Gündoğmuş'un büyülü coğrafyasında, tarih kokan kalıntılar, yemyeşil bitki örtüsü, gizemli şelaleler ve zengin florasıyla ünlü yaylalar, adeta zamanın içinde bir yolculuğa çıkarıyor. Bu doğal güzellikler arasında, Osmanlı'nın izlerini taşıyan ve zamanın sınavını başarıyla vermiş eşsiz bir yapı var: Cem Sultan Camii.

OSMANLI MİRASI

Osmanlı şehzadesi Cem Sultan'ın Silifke Valisi olduğu dönemde, kendi ismiyle anılan bu cami, Gündoğmuş'un sınırları içinde dimdik ayakta duran tek Osmanlı eseridir.

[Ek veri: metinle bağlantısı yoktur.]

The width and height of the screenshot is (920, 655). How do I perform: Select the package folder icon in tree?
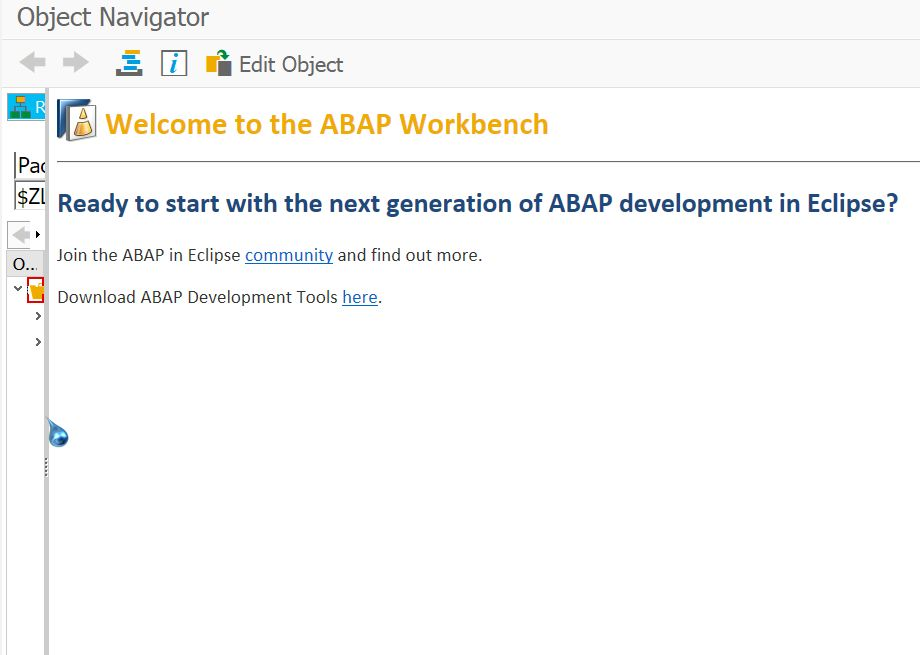(35, 291)
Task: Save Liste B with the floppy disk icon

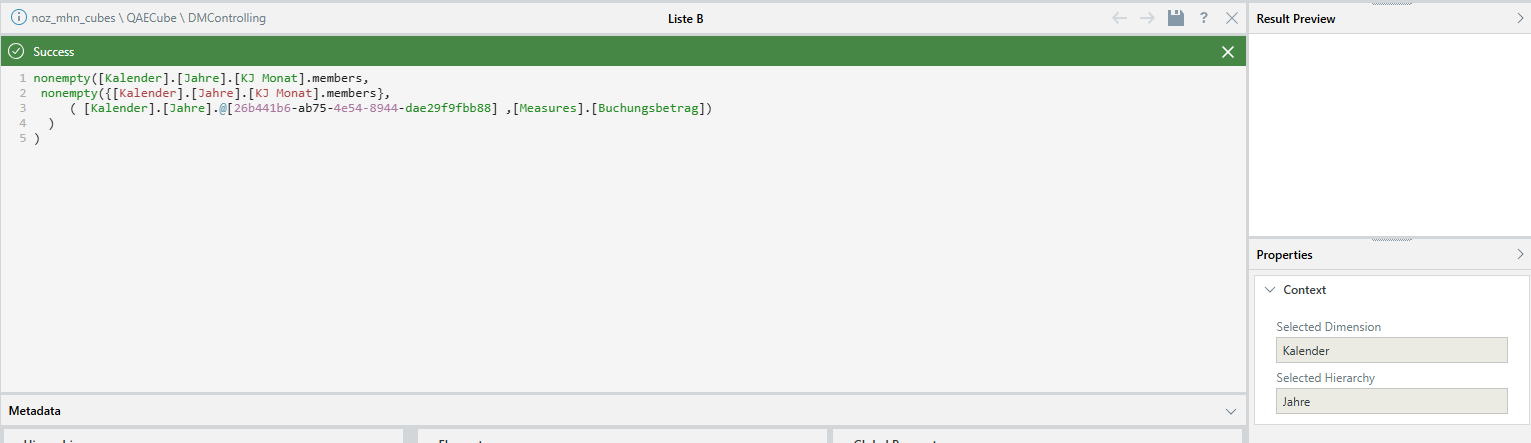Action: [1176, 18]
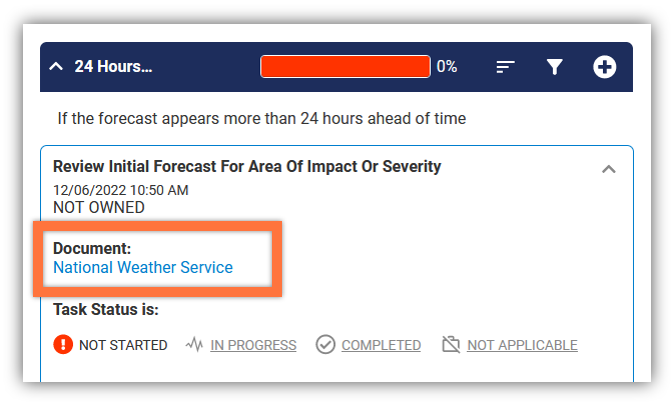
Task: Click the 24 Hours... section title
Action: coord(113,66)
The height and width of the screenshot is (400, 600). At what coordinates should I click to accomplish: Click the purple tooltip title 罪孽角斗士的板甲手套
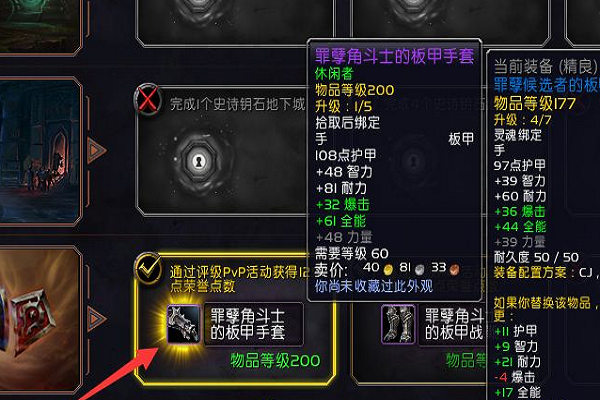pos(395,56)
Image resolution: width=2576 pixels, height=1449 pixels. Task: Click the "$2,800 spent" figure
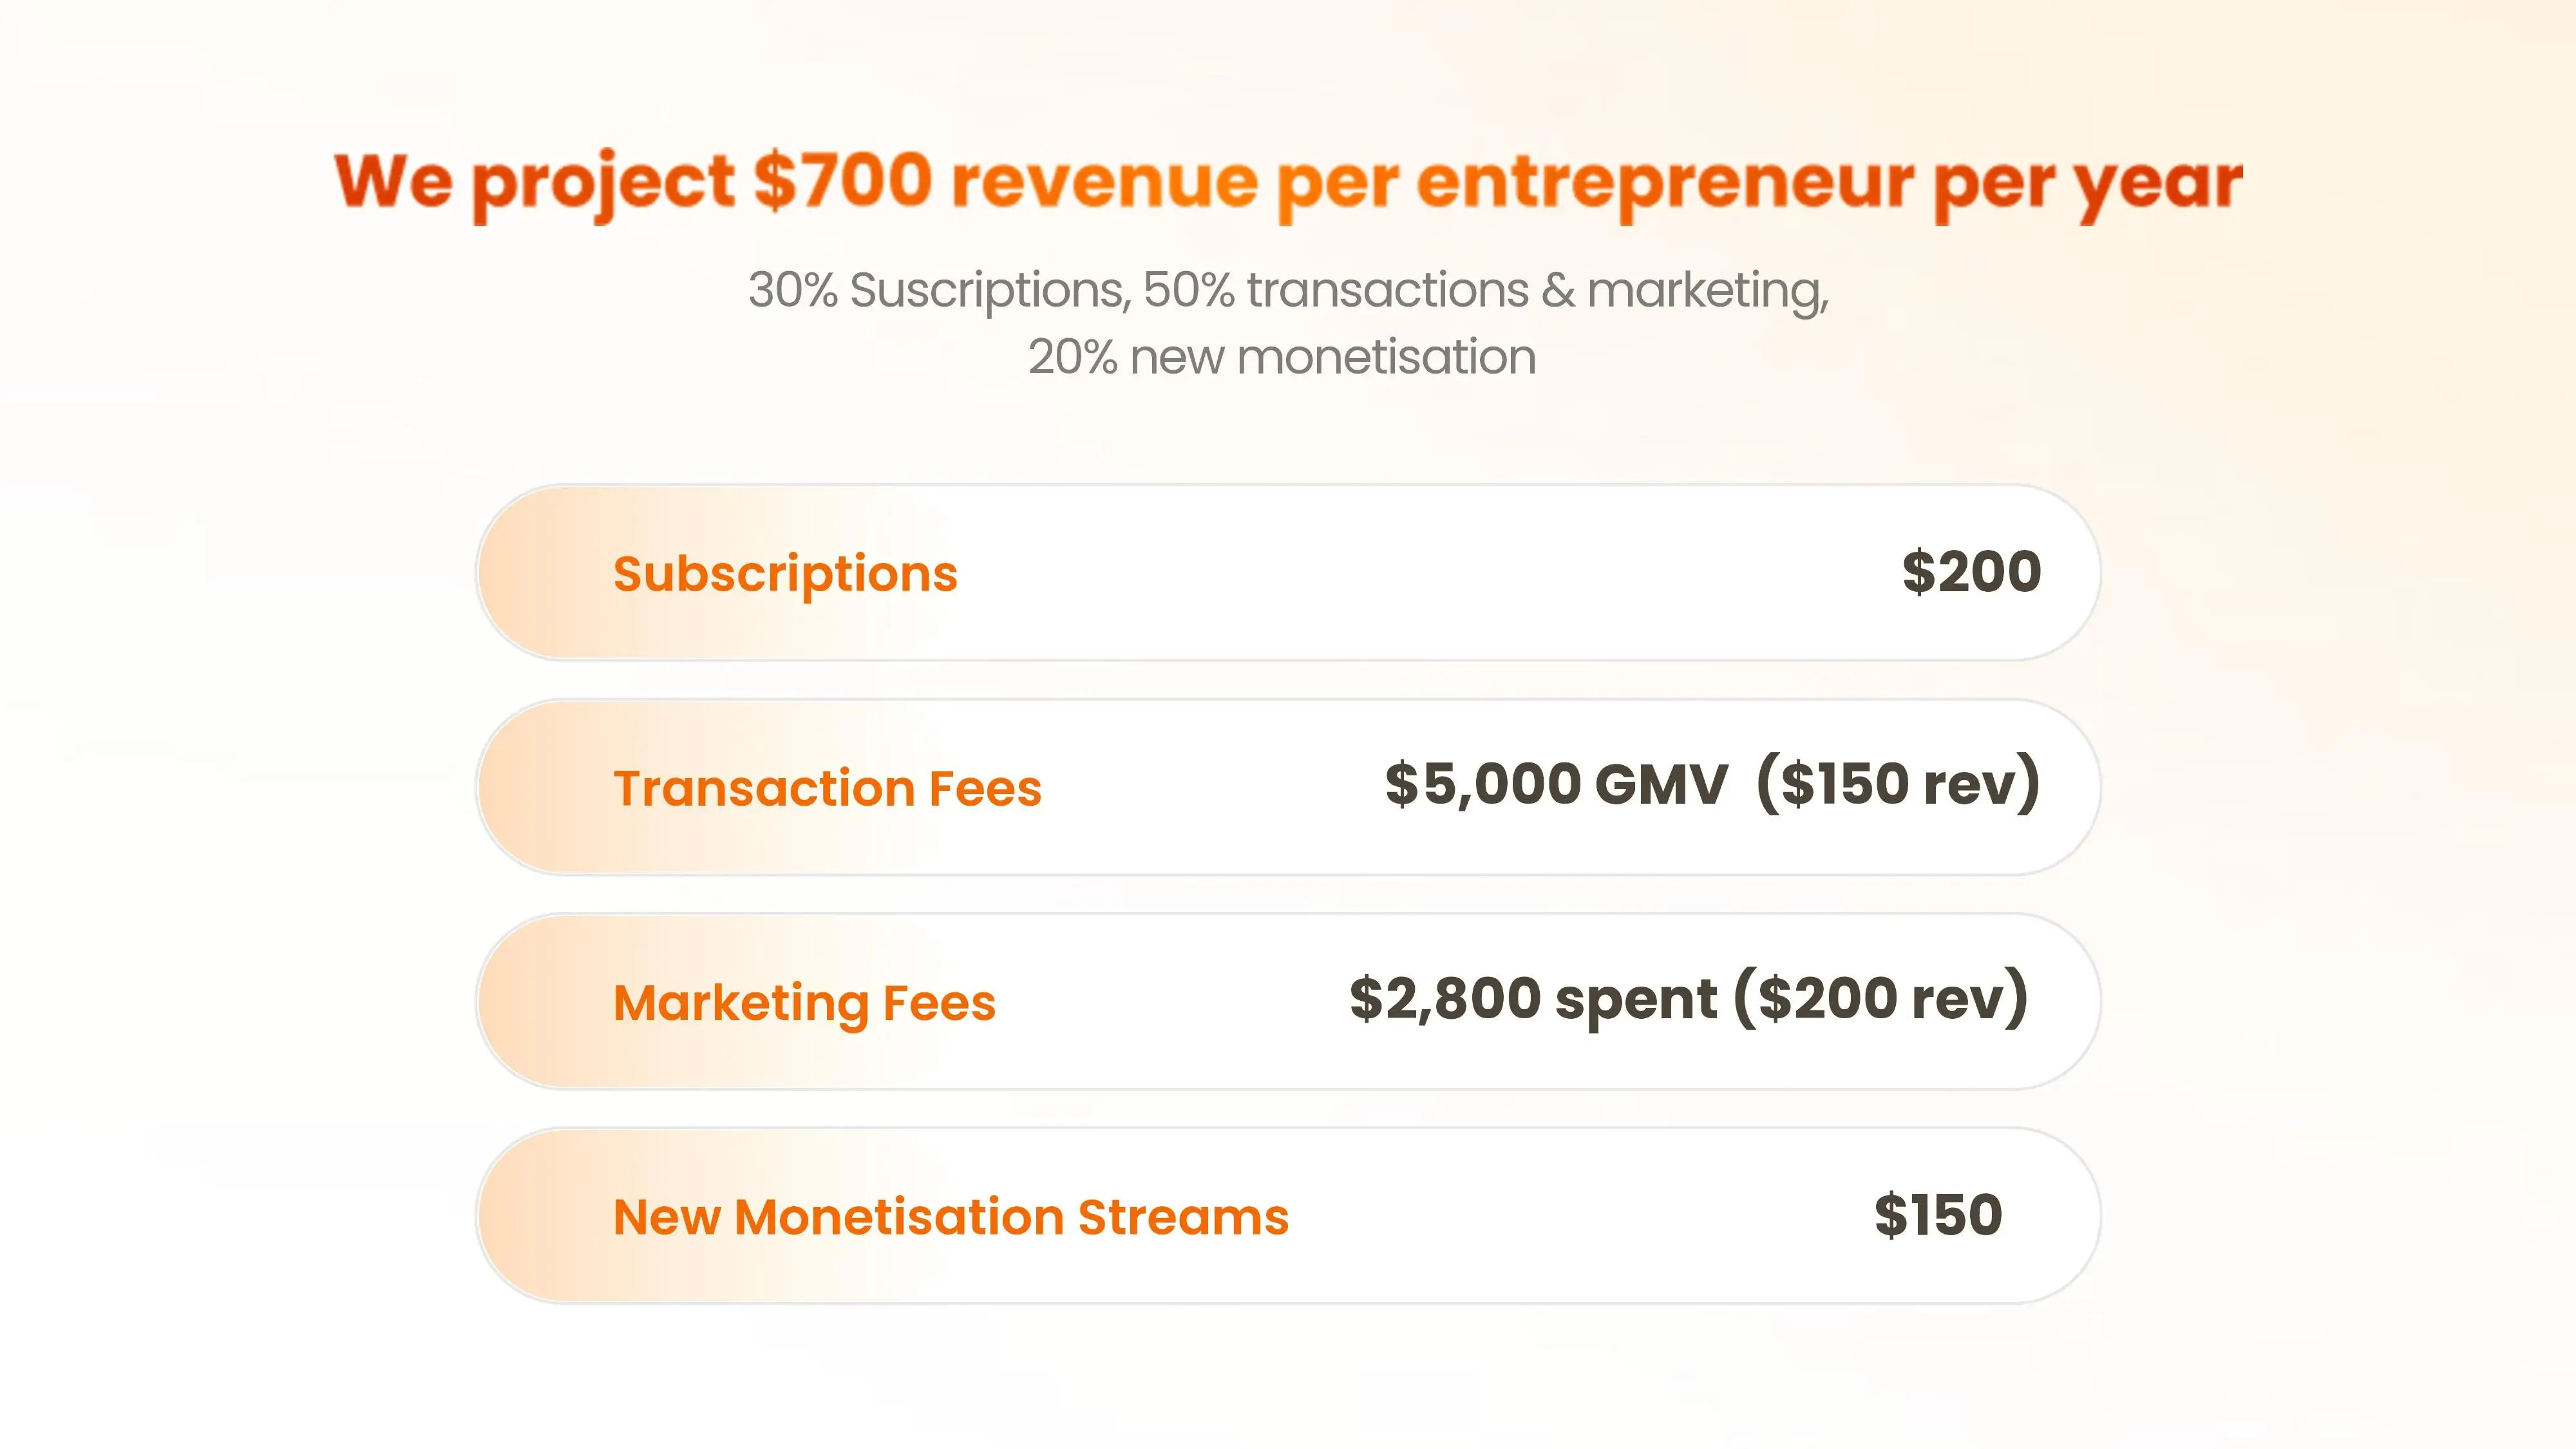coord(1533,999)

Tarihî zenginliği ve mimari zarafetiyle öne çıkan bu yapı, ilk olarak 1954 yılında olmak üzere zaman içinde üç kez restore edilmiştir ancak her restorasyon, geçmişin izlerini koruma hassasiyetiyle gerçekleştirilmiştir.

Cem-Sultan-Camii-1024x699

ZARİF YAPI

Caminin minaresi, yöreye özgü kesme taştan ustaca inşa edilmiş ve tek şerefeli bir zarafetle gökyüzüne yükselmektedir. Cami, kare planlı bir yapıya sahiptir ve giriş ile asma kat olmak üzere iki ayrı bölümden oluşur. Merkezi kubbe, dört yarım kubbe üzerinde huzurla oturmakta ve bu yarım kubbeleri, dört büyük sütun gurubu taşımaktadır. Caminin girişi her iki yanındaki bölümler ve minare yanındaki şadırvan, zamanla eklenmiş detaylardır ve mimari bütünlüğü tamamlar niteliktedir.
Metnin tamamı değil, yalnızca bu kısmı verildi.